Much-married middle sister Beth ( Laura T. Fisher ) and her new African-American husband, Arthur ( Dexter Zollicoffer ) , try to use his position as a Chicago college provost to make over the beachhouse as a summer artists colony. Youngest daughter Marlene ( Wendi Weber ) wants to keep the house in the family, though she appears to be easily swayed. ( Marlene also has a clinical shyness disorder, so she uses a ventriloquist's dummy to help her break the ice ) .
Add into that mix Beth's antisocial teenage son named Dylan ( David Gonzalez ) who does slam poetry and Marlene's overly sarcastic ( and unfaithful ) Jewish husband, Ron ( Daniel Cantor ) . With such a diverse familial crowd the fur flies on cue, though the wounds are only light scratches ( this is comedy resembling a sitcom after all ) .

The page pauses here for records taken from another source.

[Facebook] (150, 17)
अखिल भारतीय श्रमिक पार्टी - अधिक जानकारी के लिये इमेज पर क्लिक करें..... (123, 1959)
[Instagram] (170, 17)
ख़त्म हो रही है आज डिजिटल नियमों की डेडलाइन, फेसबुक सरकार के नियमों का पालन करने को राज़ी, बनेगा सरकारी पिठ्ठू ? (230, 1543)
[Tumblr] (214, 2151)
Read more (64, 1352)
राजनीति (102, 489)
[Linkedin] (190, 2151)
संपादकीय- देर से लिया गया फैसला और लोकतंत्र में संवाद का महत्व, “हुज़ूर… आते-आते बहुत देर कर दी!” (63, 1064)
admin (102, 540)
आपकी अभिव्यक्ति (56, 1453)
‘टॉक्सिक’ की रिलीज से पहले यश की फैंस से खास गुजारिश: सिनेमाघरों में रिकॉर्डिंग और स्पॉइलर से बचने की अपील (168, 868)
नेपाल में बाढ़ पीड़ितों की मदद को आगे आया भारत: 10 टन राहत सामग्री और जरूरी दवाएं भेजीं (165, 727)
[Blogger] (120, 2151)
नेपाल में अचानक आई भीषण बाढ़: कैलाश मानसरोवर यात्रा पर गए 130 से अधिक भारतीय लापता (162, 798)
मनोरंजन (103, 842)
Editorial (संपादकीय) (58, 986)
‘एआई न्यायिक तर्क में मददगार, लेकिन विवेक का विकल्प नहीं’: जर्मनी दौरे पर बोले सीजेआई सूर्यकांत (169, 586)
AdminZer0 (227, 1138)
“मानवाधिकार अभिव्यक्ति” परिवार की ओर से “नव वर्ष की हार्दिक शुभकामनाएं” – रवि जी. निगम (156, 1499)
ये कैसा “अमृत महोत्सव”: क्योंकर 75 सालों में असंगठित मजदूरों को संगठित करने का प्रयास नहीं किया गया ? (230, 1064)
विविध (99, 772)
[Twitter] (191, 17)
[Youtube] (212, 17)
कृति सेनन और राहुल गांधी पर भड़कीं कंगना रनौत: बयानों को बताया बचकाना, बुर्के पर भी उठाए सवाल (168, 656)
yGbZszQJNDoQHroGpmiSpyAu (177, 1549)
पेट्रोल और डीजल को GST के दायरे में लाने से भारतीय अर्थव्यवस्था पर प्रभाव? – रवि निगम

Each one of the actors does good comedic duty, through some like Cantor and Slusher push harder than necessary. Director Dennis Zacek manages the comic timing well, through the expansive and detailed set feels underutilized ( characters not conversing in scenes are left to do silent busywork in their respective rooms when they would normally be offstage ) .
Relatively Close at has all the earmarks of a mainstream crowd-pleaser. And in this summer season, that's just fine. Just don't look too closely or you'll notice the obvious seams joining it all together.